DIRECTIONS FOR THIS TASK: Repeat the records. Match each character exactly.

═════ MATERIAL PROVIDED ═════

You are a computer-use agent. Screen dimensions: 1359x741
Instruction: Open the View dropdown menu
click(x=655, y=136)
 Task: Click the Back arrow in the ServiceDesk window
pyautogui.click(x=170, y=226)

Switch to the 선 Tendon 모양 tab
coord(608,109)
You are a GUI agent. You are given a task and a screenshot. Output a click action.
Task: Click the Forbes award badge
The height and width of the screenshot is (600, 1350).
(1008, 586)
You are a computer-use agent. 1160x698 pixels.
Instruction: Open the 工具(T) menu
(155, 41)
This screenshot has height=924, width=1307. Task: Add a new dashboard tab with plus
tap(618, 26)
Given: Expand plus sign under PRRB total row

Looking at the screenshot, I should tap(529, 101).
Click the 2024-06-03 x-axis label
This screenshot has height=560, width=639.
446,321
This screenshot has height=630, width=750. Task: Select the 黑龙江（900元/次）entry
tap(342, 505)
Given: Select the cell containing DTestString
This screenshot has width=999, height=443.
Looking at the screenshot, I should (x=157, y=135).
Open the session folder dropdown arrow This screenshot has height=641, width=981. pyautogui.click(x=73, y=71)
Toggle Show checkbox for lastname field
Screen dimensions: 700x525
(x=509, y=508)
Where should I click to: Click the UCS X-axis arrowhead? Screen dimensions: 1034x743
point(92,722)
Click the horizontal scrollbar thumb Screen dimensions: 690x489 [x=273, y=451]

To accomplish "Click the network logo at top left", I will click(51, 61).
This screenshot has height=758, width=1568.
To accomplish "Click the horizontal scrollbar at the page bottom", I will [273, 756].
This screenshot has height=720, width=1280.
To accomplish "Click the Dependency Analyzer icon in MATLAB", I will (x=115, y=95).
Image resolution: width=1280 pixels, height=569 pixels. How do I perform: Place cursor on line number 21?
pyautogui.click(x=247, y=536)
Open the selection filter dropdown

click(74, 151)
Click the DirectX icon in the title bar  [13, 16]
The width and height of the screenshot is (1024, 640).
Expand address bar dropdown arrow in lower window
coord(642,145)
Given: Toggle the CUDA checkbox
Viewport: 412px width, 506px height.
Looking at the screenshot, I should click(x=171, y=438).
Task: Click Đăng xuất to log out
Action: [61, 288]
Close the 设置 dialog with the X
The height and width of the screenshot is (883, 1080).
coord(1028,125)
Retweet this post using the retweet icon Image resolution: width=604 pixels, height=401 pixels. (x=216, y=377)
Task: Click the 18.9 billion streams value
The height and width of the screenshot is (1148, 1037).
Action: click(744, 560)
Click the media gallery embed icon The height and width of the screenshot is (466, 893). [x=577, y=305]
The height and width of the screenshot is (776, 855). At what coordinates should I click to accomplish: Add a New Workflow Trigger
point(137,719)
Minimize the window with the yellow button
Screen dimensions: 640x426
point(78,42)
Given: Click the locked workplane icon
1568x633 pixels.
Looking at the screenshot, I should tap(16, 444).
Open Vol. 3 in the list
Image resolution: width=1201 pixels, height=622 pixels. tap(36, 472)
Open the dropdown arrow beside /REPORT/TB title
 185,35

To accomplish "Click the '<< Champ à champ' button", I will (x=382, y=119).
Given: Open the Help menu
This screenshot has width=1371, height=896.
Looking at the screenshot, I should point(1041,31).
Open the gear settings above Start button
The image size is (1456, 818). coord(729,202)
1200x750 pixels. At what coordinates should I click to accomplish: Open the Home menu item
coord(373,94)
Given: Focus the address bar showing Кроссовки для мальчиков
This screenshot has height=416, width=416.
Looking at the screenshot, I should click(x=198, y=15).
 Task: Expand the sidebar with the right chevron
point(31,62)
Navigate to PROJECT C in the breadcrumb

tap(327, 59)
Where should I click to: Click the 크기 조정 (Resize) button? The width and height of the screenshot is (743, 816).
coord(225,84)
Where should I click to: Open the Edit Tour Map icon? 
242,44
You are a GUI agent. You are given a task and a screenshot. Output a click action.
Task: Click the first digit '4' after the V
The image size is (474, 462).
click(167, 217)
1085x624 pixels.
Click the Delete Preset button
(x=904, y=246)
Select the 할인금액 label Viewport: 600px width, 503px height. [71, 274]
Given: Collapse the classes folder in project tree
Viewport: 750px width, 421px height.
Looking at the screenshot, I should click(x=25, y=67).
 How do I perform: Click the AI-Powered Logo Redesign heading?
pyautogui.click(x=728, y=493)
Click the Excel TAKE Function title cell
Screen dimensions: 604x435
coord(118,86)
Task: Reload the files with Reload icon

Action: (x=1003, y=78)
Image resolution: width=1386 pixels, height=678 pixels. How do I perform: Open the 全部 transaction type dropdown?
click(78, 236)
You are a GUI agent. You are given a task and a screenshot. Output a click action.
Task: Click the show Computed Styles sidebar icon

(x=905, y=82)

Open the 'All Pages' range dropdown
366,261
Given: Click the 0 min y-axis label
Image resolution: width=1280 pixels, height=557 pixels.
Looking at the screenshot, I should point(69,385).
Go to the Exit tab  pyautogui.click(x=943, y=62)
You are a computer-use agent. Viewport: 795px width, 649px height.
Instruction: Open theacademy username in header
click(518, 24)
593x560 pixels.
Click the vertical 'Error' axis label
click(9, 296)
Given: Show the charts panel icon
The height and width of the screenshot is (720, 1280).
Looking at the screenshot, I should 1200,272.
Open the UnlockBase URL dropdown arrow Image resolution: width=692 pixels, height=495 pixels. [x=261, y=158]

═════

REPLY TO THE EXERCISE:
You are a computer-use agent. Screen dimensions: 1359x741
Instruction: Open the View dropdown menu
click(x=655, y=136)
 Task: Click the Back arrow in the ServiceDesk window
pyautogui.click(x=170, y=226)

Switch to the 선 Tendon 모양 tab
coord(608,109)
You are a GUI agent. You are given a task and a screenshot. Output a click action.
Task: Click the Forbes award badge
The height and width of the screenshot is (600, 1350).
(1008, 586)
You are a computer-use agent. 1160x698 pixels.
Instruction: Open the 工具(T) menu
(155, 41)
This screenshot has height=924, width=1307. Task: Add a new dashboard tab with plus
tap(618, 26)
Given: Expand plus sign under PRRB total row

Looking at the screenshot, I should tap(529, 101).
Click the 2024-06-03 x-axis label
This screenshot has height=560, width=639.
446,321
This screenshot has height=630, width=750. Task: Select the 黑龙江（900元/次）entry
tap(342, 505)
Given: Select the cell containing DTestString
This screenshot has width=999, height=443.
Looking at the screenshot, I should (x=157, y=135).
Open the session folder dropdown arrow This screenshot has height=641, width=981. pyautogui.click(x=73, y=71)
Toggle Show checkbox for lastname field
Screen dimensions: 700x525
(x=509, y=508)
Where should I click to: Click the UCS X-axis arrowhead? Screen dimensions: 1034x743
point(92,722)
Click the horizontal scrollbar thumb Screen dimensions: 690x489 [x=273, y=451]

To accomplish "Click the network logo at top left", I will click(51, 61).
This screenshot has height=758, width=1568.
To accomplish "Click the horizontal scrollbar at the page bottom", I will [273, 756].
This screenshot has height=720, width=1280.
To accomplish "Click the Dependency Analyzer icon in MATLAB", I will (x=115, y=95).
Image resolution: width=1280 pixels, height=569 pixels. How do I perform: Place cursor on line number 21?
pyautogui.click(x=247, y=536)
Open the selection filter dropdown

click(74, 151)
Click the DirectX icon in the title bar  [13, 16]
The width and height of the screenshot is (1024, 640).
Expand address bar dropdown arrow in lower window
coord(642,145)
Given: Toggle the CUDA checkbox
Viewport: 412px width, 506px height.
Looking at the screenshot, I should click(x=171, y=438).
Task: Click Đăng xuất to log out
Action: [61, 288]
Close the 设置 dialog with the X
The height and width of the screenshot is (883, 1080).
coord(1028,125)
Retweet this post using the retweet icon Image resolution: width=604 pixels, height=401 pixels. (x=216, y=377)
Task: Click the 18.9 billion streams value
The height and width of the screenshot is (1148, 1037).
Action: click(744, 560)
Click the media gallery embed icon The height and width of the screenshot is (466, 893). [x=577, y=305]
The height and width of the screenshot is (776, 855). At what coordinates should I click to accomplish: Add a New Workflow Trigger
point(137,719)
Minimize the window with the yellow button
Screen dimensions: 640x426
point(78,42)
Given: Click the locked workplane icon
1568x633 pixels.
Looking at the screenshot, I should tap(16, 444).
Open Vol. 3 in the list
Image resolution: width=1201 pixels, height=622 pixels. tap(36, 472)
Open the dropdown arrow beside /REPORT/TB title
 185,35

To accomplish "Click the '<< Champ à champ' button", I will (x=382, y=119).
Given: Open the Help menu
This screenshot has width=1371, height=896.
Looking at the screenshot, I should point(1041,31).
Open the gear settings above Start button
The image size is (1456, 818). coord(729,202)
1200x750 pixels. At what coordinates should I click to accomplish: Open the Home menu item
coord(373,94)
Given: Focus the address bar showing Кроссовки для мальчиков
This screenshot has height=416, width=416.
Looking at the screenshot, I should click(x=198, y=15).
 Task: Expand the sidebar with the right chevron
point(31,62)
Navigate to PROJECT C in the breadcrumb

tap(327, 59)
Where should I click to: Click the 크기 조정 (Resize) button? The width and height of the screenshot is (743, 816).
coord(225,84)
Where should I click to: Open the Edit Tour Map icon? 
242,44
You are a GUI agent. You are given a task and a screenshot. Output a click action.
Task: Click the first digit '4' after the V
The image size is (474, 462).
click(167, 217)
1085x624 pixels.
Click the Delete Preset button
(x=904, y=246)
Select the 할인금액 label Viewport: 600px width, 503px height. [71, 274]
Given: Collapse the classes folder in project tree
Viewport: 750px width, 421px height.
Looking at the screenshot, I should click(x=25, y=67).
 How do I perform: Click the AI-Powered Logo Redesign heading?
pyautogui.click(x=728, y=493)
Click the Excel TAKE Function title cell
Screen dimensions: 604x435
coord(118,86)
Task: Reload the files with Reload icon

Action: (x=1003, y=78)
Image resolution: width=1386 pixels, height=678 pixels. How do I perform: Open the 全部 transaction type dropdown?
click(78, 236)
You are a GUI agent. You are given a task and a screenshot. Output a click action.
Task: Click the show Computed Styles sidebar icon

(x=905, y=82)

Open the 'All Pages' range dropdown
366,261
Given: Click the 0 min y-axis label
Image resolution: width=1280 pixels, height=557 pixels.
Looking at the screenshot, I should point(69,385).
Go to the Exit tab  pyautogui.click(x=943, y=62)
You are a computer-use agent. Viewport: 795px width, 649px height.
Instruction: Open theacademy username in header
click(518, 24)
593x560 pixels.
Click the vertical 'Error' axis label
click(9, 296)
Given: Show the charts panel icon
The height and width of the screenshot is (720, 1280).
Looking at the screenshot, I should 1200,272.
Open the UnlockBase URL dropdown arrow Image resolution: width=692 pixels, height=495 pixels. [x=261, y=158]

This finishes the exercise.